Nunca há a certeza, mas a alma é um gozo enorme. Você nasce,
pisca, cresce, ama, dilacera, sofre... Há gozo maior que tudo isso? Ainda sente
a ternura que é viver o pôr-do-sol, a lua cheia, a brisa, o mar batendo
sorrateiro suas ondas de espuma... Você escuta o arder do fogo, o suspiro do
vento, o arranhar das entranhas, e ainda quer mais. Então eu lhe digo: tem flor
que brota no asfalto e não se vê; para o amor humano há o silêncio universal,
há o silêncio dos astros, os espaços de longitude e latitude onde nenhum
tratado de tordesilhas dividiria, onde nenhum estrangeiro qualquer ousaria
vestir a indumentária da superioridade. A natureza goza continuamente o que
escondemos, o que nos envergonhamos, o que relutamos e movemos para as sombras do
ínfimo. Mas a natureza goza, e isso é o que importa. Ela goza partilhas,
serenos de madrugada, luzes de velas, orvalhos... ela goza tudo o que perdemos
de vista.
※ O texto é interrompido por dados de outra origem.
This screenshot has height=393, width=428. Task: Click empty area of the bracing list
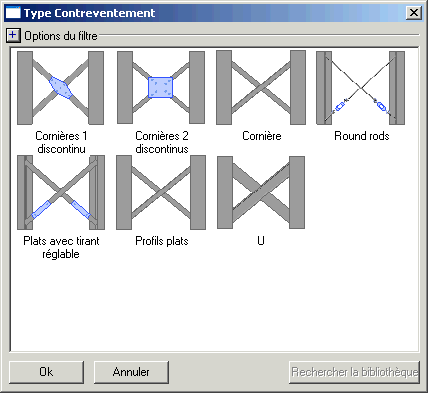coord(213,300)
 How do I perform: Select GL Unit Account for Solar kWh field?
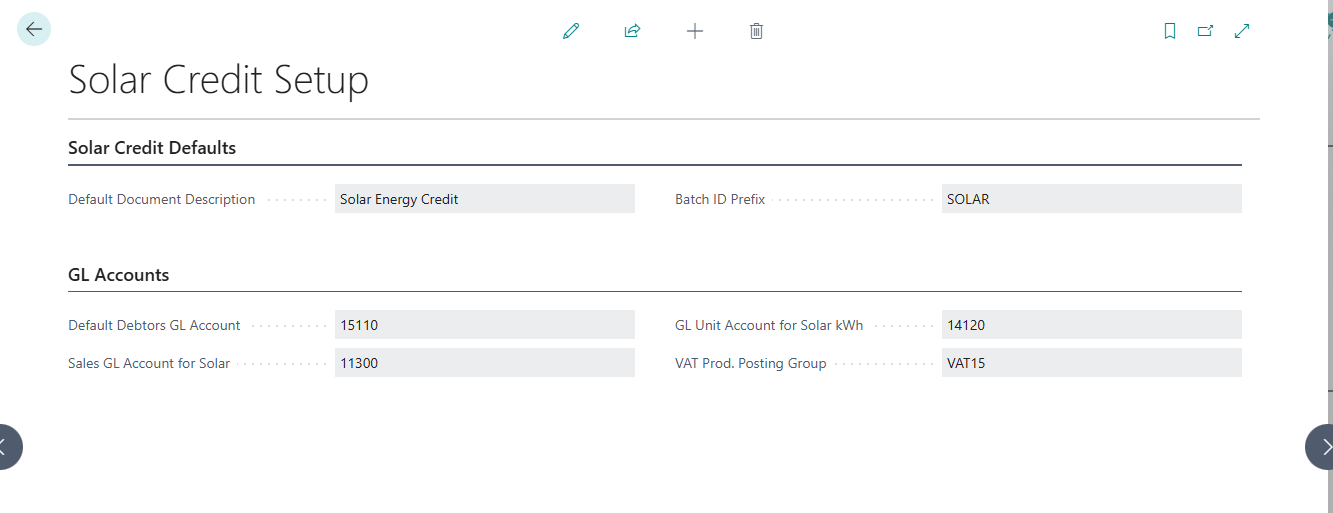coord(1092,325)
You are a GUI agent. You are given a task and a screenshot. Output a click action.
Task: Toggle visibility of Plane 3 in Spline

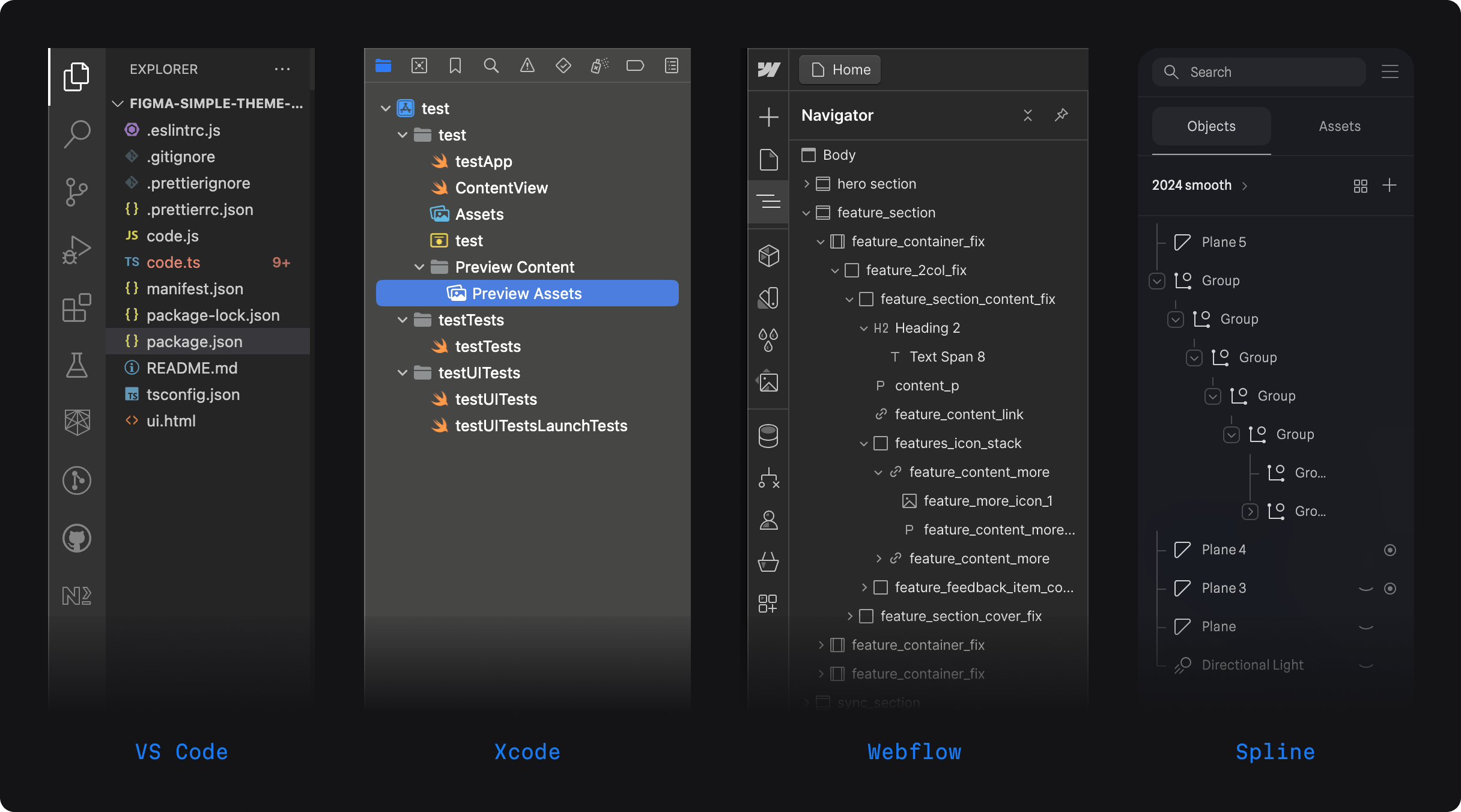tap(1366, 589)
Não há amorosidade maior que a das montanhas perdidas nos horizontes
de além-mar. E toda aquela explosão de chuva amarela, azul, laranja, sedenta de
esperança verde, de futuro em broto, que é a madrugada. Sonhar cada
amanhecer como sendo o único, cada florescer como o mais colorido, cada som
como uma rajada de acordes celestiais, mais o gosto da água transcendente. Nunca
há a certeza, mas a alma está tão próxima do abismo quanto a filosofia das
coisas do mundo, aquela filosofia que se resume no gozo perpétuo, no parto das imensidões,
na flor do fruto. Eu quero mais do dia do que posso sentir, eu quero mais alma
do que posso ser, mais efemeridade nos meus quintais, porque vida não se resume a versos ou canções. Eu quero ser mais abismo que sonhos, mais madrugada que
raios, mais explosões que anseios. Porque a alma, inevitavelmente, é um gozo
enorme. E somos todos a prole desse gozo.